THE TASK =>
Copy out, exactly as written, only the line containing "Task: Click the unlink icon in panel header" and the lines after it through the end of the records.

WORKING DATA =>
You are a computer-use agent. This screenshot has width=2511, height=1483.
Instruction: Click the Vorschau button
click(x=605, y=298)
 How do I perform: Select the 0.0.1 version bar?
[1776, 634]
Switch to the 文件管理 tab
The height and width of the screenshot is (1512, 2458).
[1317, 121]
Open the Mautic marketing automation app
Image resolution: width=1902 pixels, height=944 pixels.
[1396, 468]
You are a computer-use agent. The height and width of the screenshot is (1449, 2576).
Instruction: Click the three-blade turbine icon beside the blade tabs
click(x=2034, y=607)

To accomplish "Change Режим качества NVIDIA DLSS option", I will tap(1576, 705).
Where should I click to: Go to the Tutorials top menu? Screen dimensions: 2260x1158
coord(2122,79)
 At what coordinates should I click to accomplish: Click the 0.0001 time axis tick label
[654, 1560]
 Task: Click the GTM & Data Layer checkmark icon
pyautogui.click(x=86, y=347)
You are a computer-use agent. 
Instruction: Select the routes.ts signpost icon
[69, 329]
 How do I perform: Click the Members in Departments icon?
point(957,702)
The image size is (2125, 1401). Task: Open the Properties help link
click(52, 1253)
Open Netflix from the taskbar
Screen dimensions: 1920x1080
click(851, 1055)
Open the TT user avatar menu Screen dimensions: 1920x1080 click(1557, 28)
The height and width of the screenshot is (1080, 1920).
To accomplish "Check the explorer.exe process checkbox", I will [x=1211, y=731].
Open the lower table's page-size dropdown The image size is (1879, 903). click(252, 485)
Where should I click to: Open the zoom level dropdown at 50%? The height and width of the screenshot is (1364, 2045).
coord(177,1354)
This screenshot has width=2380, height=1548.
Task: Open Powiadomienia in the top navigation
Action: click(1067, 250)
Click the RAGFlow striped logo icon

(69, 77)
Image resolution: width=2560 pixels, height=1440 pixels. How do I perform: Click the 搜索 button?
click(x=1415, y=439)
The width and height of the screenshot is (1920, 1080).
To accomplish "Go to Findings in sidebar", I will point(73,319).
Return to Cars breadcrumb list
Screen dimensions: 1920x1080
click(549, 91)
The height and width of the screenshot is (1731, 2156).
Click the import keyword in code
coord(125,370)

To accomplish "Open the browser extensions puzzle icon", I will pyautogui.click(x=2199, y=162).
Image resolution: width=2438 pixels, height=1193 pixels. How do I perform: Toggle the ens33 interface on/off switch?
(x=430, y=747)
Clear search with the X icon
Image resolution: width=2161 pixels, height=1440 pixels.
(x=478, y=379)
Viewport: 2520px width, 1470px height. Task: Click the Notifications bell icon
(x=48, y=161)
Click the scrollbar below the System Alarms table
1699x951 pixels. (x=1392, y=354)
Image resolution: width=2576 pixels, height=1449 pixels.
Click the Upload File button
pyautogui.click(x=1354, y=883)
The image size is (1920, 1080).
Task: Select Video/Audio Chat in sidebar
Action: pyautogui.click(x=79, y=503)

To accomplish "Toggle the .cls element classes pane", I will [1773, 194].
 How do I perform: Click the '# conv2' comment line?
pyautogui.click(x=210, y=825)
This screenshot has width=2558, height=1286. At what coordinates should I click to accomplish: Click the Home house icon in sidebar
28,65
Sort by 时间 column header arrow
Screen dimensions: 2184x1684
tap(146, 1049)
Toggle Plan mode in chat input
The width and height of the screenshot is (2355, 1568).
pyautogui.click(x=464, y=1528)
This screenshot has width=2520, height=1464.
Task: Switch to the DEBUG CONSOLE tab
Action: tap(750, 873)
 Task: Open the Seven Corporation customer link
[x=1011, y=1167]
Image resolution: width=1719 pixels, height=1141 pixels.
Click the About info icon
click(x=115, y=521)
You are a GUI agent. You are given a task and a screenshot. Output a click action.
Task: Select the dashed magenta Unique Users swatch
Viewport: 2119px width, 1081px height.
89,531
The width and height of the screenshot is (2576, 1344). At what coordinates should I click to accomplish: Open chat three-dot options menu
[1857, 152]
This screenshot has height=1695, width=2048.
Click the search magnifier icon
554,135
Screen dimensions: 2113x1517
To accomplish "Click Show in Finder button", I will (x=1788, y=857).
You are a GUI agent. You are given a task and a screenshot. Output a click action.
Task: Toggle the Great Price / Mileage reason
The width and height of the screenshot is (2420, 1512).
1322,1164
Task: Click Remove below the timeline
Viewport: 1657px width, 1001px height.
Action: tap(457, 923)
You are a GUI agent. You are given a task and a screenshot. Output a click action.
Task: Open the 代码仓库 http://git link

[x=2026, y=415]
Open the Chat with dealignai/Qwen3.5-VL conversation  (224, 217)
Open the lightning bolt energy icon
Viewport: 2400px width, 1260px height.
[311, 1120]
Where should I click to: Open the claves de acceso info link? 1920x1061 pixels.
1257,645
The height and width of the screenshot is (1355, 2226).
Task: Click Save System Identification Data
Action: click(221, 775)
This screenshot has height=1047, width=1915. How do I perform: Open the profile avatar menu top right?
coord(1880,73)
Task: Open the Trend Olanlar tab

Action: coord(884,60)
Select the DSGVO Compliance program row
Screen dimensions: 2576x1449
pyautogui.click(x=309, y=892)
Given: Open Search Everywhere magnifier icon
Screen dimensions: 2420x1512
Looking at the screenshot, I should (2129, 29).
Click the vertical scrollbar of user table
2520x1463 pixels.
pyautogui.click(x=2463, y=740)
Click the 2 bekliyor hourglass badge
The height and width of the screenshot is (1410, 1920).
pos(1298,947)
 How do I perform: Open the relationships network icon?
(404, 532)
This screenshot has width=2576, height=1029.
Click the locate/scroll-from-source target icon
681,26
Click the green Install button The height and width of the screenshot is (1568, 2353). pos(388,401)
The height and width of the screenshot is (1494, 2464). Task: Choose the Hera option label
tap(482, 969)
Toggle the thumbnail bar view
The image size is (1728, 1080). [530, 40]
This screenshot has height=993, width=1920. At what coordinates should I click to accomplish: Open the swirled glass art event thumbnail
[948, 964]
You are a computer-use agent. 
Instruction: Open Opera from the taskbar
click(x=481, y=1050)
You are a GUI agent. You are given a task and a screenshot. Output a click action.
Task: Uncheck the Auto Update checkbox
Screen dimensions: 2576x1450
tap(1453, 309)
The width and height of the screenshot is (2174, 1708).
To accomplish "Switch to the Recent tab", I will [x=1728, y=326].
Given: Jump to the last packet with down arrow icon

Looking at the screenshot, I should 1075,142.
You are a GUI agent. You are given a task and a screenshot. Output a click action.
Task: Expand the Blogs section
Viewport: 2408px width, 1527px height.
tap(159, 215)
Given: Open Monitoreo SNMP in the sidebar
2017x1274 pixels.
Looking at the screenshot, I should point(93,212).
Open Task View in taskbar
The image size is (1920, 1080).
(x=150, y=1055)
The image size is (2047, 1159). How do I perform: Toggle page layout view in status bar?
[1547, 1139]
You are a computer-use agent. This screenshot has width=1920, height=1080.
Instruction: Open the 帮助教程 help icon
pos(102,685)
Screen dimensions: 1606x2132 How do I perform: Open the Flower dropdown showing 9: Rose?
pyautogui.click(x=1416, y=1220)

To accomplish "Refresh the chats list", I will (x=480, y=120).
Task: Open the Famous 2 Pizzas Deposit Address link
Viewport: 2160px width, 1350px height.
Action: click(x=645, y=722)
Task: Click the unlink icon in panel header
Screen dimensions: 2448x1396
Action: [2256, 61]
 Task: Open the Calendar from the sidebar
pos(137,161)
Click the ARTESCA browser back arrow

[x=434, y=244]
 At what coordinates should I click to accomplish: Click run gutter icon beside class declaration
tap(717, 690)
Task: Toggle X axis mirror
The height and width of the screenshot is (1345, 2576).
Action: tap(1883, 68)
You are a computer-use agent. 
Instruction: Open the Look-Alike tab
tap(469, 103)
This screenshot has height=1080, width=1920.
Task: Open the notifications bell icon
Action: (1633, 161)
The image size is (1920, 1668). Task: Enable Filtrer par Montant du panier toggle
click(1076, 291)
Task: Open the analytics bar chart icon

SOLUTION =>
Task: Click the unlink icon in panel header
Screen dimensions: 2448x1396
Action: [2256, 61]
 Task: Open the Calendar from the sidebar
pos(137,161)
Click the ARTESCA browser back arrow

[x=434, y=244]
 At what coordinates should I click to accomplish: Click run gutter icon beside class declaration
tap(717, 690)
Task: Toggle X axis mirror
The height and width of the screenshot is (1345, 2576).
Action: tap(1883, 68)
You are a computer-use agent. 
Instruction: Open the Look-Alike tab
tap(469, 103)
This screenshot has height=1080, width=1920.
Task: Open the notifications bell icon
Action: (1633, 161)
The image size is (1920, 1668). Task: Enable Filtrer par Montant du panier toggle
click(1076, 291)
Task: Open the analytics bar chart icon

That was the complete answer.